Exhibition in Kates-Ferri Projects New York City, USA
Exhibition in Prachstaal Berlin, Germany
The three volumes created in the composition are abstractions of elements of El Salvador. Working with organic shapes, it aims to enhance the contrast between technology and nature. The organic shapes are based on the country's three organic and vegetation elements. The first one is the tradition of Las Palmas, which is by itself a mixed tradition. Semana Santa, the holy week of the Catholic religion, is mixed with indigenous elements and the region's fauna. Locals make decorations by drying palm leaves and making them into shapes for the celebrations. The first volume has an interpretation of that growing from a blender covering. Although this is an explanation of the shapes, it’s not intended for the audience to understand as a direct reference or recognize the starting point, but more blending the organic shapes in this composition made out of printed bright fabrics, used for the phenomena, bought in place.
The three volumes combine this bricolage of fabric and mixed textures while joining them together through color and patterns and creating maximalist but thought-out pieces combining different elements of the research, what they represent, and thought-out volume design and design anthropology.
The second shape is a playful interpretation of an Anthurium that is often seen in tropical countries. The scales are more playful, and the number of elements doesn’t match; it becomes an abstraction that ultimately is viewed more into the bigger shape, bigger composition, and focusing on the bold fabrics, every element becoming a part of this world-building.
The third shape comes directly from papayas, how they grow on trees in groups, and how many round fruits are sold by street sellers and in the markets, like carrots, oranges, and tomatoes, often joined together by plastic; this can be seen In the documentation of the beginning research. This repetition of elements is made out of two-sized modules that join in shape and become part of the greater world.

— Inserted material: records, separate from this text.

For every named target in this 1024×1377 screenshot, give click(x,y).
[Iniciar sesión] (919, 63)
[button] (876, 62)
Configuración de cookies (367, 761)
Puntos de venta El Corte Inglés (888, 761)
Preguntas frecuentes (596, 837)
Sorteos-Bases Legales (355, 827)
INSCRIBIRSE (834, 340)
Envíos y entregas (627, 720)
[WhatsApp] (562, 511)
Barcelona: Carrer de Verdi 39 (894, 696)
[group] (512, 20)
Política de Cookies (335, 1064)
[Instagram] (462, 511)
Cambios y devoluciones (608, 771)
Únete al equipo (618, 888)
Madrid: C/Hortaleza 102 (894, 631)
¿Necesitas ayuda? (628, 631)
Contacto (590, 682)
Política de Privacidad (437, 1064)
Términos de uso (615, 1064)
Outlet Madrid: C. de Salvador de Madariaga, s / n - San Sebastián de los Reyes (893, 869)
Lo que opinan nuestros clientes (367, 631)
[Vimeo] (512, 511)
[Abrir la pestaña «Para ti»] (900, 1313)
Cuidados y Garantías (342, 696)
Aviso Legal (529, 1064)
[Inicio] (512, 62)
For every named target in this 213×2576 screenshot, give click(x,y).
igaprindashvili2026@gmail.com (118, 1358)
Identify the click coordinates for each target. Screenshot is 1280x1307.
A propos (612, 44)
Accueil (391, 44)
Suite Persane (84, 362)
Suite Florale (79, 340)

The project sought to enhance these fabrics and give a different perspective on electro-domestic appliance coverings without being too literal, designing my own shapes for them and ultimately them being amplified and at the same time covering the fans, most of the technology again being coverings and uncovering the maximalism of these.
The three shapes, the Semana Santa Palmas, The Anthurium, and the Papaya repetition, were made in El Salvador in December 2024 and then tested with ventilators, movement, and scales for composition in Berlin.
Testing different fans, materials, and how the materials interact and respond to air from ventilators. Different experiments were made with different fans, seeing the power it would need and what materials could close off to air. With these different plastics, fabric textures were tested, and fan sizes and power to get to the appropriate materials and equipment for the installation.
Amplifying variations
With testing different materials, the fabric volumes stayed constant for the project. Still, static by filling them with a synthetic padding, the same type of material used to protect appliances in the phenomena, and through a learning curve, plastic had to be used. Different experiments were conducted to create the final shapes that would inflate and deflate through DMX and touch designer, as well as the lighting accompanying this movement.
With these adaptions, the key elements were kept: the fabric, uplifting, amplification, and bricolage that covers, the ventilators that create the movement, and the lightbulbs—ultimately becoming my own interpretation of designed and fabricated technology coverings. The project went through different phases of trial and error, even in the plastic stage, to have different inflations, some more controlled, some more expanding, and keeping with the color palette of the fabric volumes of the phenomena, creating three cohesive sculptures that become a moving spatial installation.